Ethan would love to monitor user endpoints better, and particularly wants to have better monitoring for webserver response times.

The proposed changes will mean Ethan will completely stop using Icinga for monitoring. New alerts will come from Alertmanager instead and he will need to get familiar with Karma's dashboard to browse current alerts.

There might be a little bit of a bumpy ride as we transition between both services, and outages might go on unnoticed.

Note

The alert list was created with the following utterly horrible shell pipeline:

notmuch search --format=sexp  tag:nagios date:1y.. \
  | sed -n '/PROBLEM/{s/.*:subject "//;s/" :query .*//;s/.*Alert: [^\/ ]*[\/ ]//;p}' \
  | sed -e 's/ is UNKNOWN.*//' -e 's/ is WARNING.*//' -e 's/ is CRITICAL.*//' \
    -e 's/disk usage .*/disk usage/'\
    -e 's/mirror static sync.*/mirror static sync/' \
    -e 's/unwanted.*/unwanted/' \
    -e '/DNS/s/ - .*//' \
    -e 's/process - .*/process/' \
    -e 's/network service - .*/network service/' \
    -e 's/backup - .*/backup/' \
    -e 's/mirror sync - .*/mirror sync/' \
    | sort | uniq -c | sort -n

Then the alerts were parsed by anarcat's brain to make them human-readable.

Jackie, the service admin

Jackie manages a service deployed on TPA servers, but doesn't have administrative access on the servers or the monitoring servers, either Icinga or Prometheus. She can, however, submit merge requests to the prometheus-alerts repository to deploy targets and alerting rules. She also has access to the Grafana server with a shared password that someone passed along. Jackie's primary role is not as a sysadmin: she is an analyst and/or developer and might actually be using other monitoring systems not managed by TPA at all.

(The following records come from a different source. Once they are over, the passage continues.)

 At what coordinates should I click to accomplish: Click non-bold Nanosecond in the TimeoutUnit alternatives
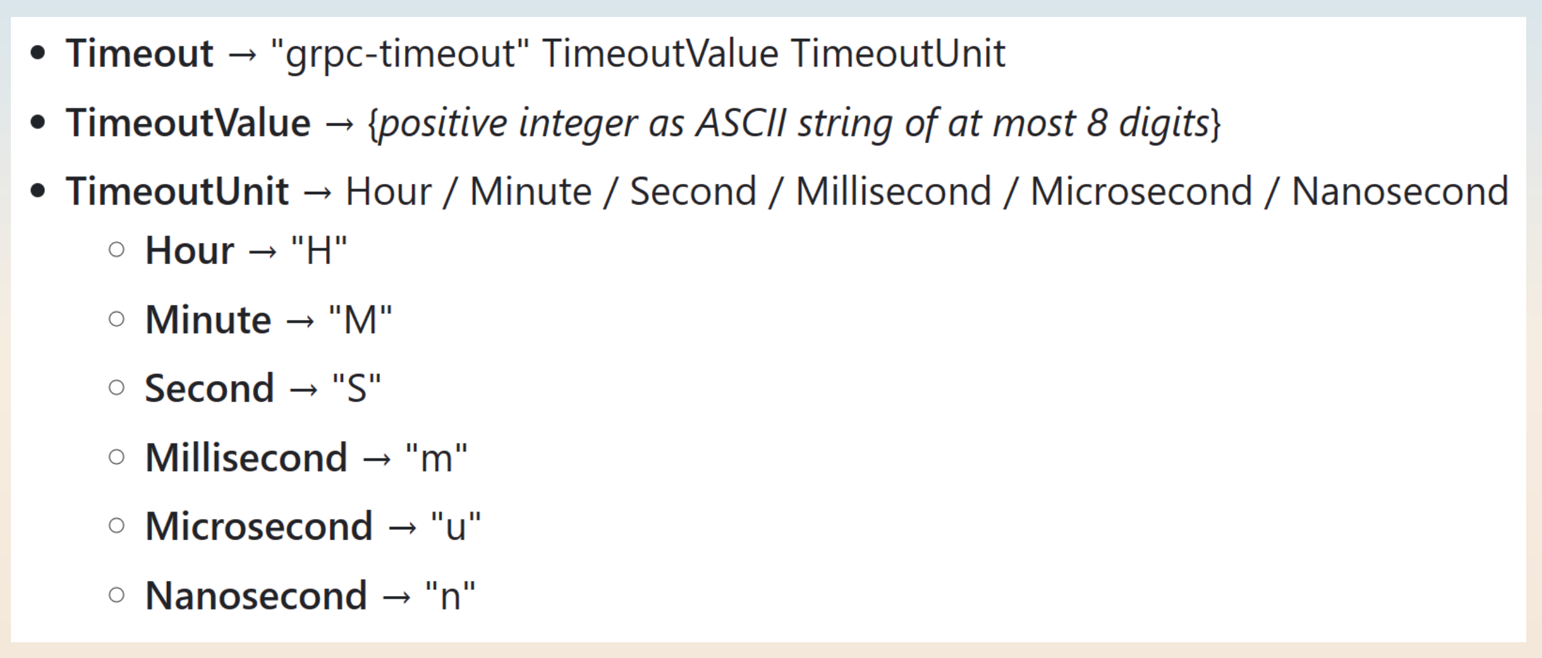1399,192
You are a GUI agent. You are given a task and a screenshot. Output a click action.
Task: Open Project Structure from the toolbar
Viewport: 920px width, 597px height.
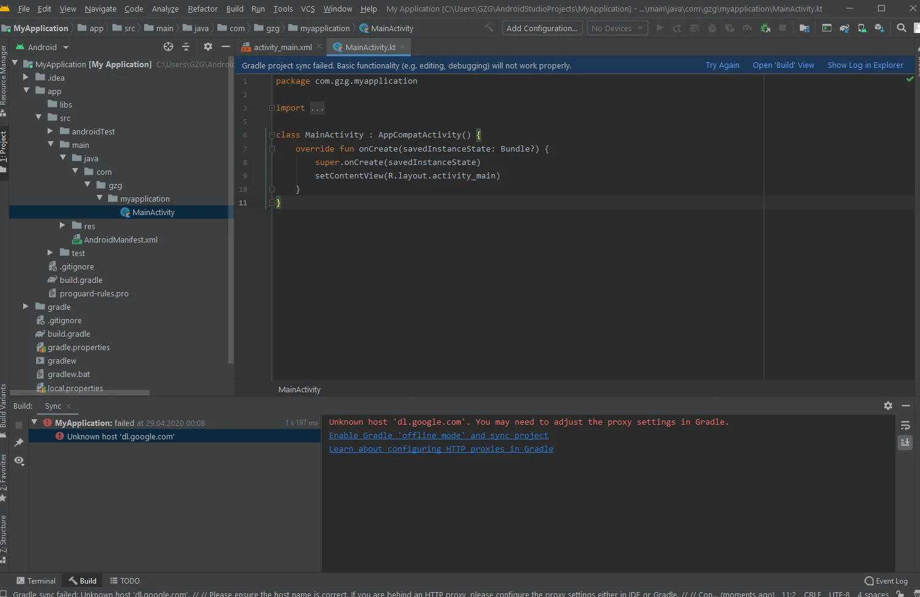(x=805, y=28)
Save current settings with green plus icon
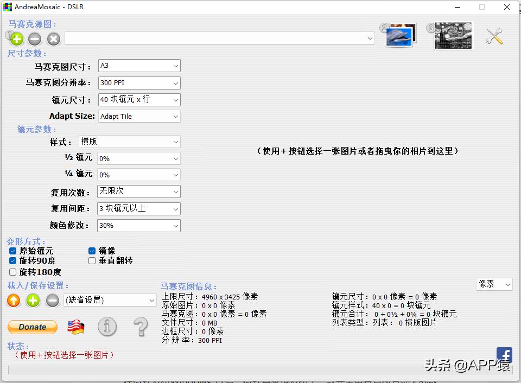The height and width of the screenshot is (383, 521). (33, 300)
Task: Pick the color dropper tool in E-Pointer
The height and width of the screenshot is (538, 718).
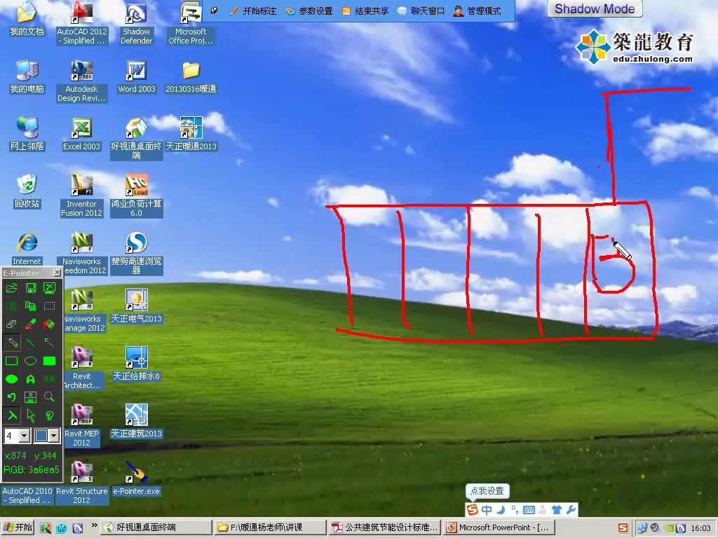Action: tap(30, 324)
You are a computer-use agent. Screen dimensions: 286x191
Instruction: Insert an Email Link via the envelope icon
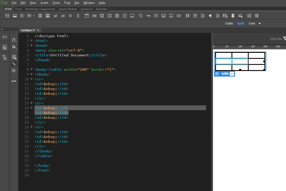click(178, 15)
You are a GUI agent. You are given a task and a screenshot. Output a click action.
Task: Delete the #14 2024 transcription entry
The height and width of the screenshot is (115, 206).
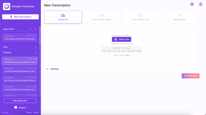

Jackie manages everything through her email right now: all notifications end up there and can be correlated regardless of the monitoring system.

She would love to use a more normal authentication method than sharing the password, because that feels wrong. She wonders how exporters should be setup: all on different ports, or subpaths on the same domain name? Should there be authentication and transport-layer security (TLS)?

She also feels clicking through Grafana to build dashboards is suboptimal and would love to have a more declarative mechanism to build dashboards and has, in fact, worked on such a system based on Python and grafanalib. She directly participates in the discussion to automate deployment of Grafana dashboards.

She would love to get alerts over Matrix, but currently receives notifications by email, sometimes to a Mailman mailing list.

Jackie absolutely needs to have certain dashboards completely private, but would love if some dashboards can be made public. She can live with those being accessible only to tor-internal.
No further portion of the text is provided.